• Action item
Go through the records and set each one down exactly, skipping any picture.

[Records from a data source]
□ □ □ □ □ □ □

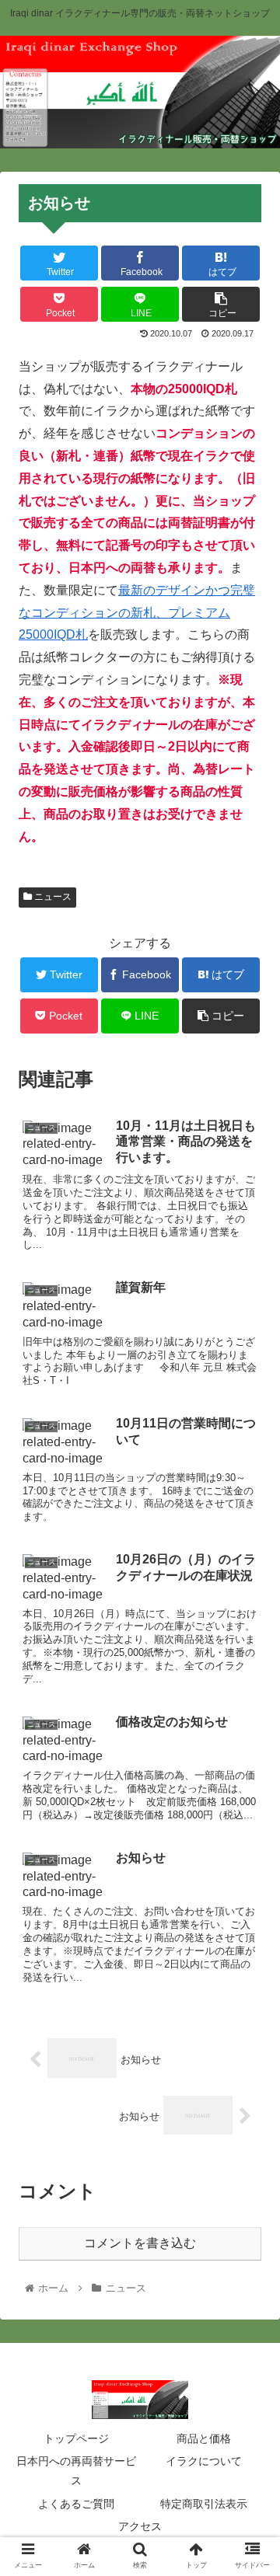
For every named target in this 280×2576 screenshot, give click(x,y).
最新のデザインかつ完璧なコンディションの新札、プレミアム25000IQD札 (137, 613)
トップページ (76, 2438)
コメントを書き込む (140, 2243)
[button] (250, 1753)
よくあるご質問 (76, 2504)
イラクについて (204, 2461)
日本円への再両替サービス (76, 2471)
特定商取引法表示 (203, 2504)
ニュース (52, 896)
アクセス (140, 2526)
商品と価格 (204, 2438)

□ □ □ □ □ □ □

• Response to this exercise
For every named target in this 280×2576 screenshot, give click(x,y).
最新のデザインかつ完璧なコンディションの新札、プレミアム25000IQD札 (137, 613)
トップページ (76, 2438)
コメントを書き込む (140, 2243)
[button] (250, 1753)
よくあるご質問 (76, 2504)
イラクについて (204, 2461)
日本円への再両替サービス (76, 2471)
特定商取引法表示 (203, 2504)
ニュース (52, 896)
アクセス (140, 2526)
商品と価格 (204, 2438)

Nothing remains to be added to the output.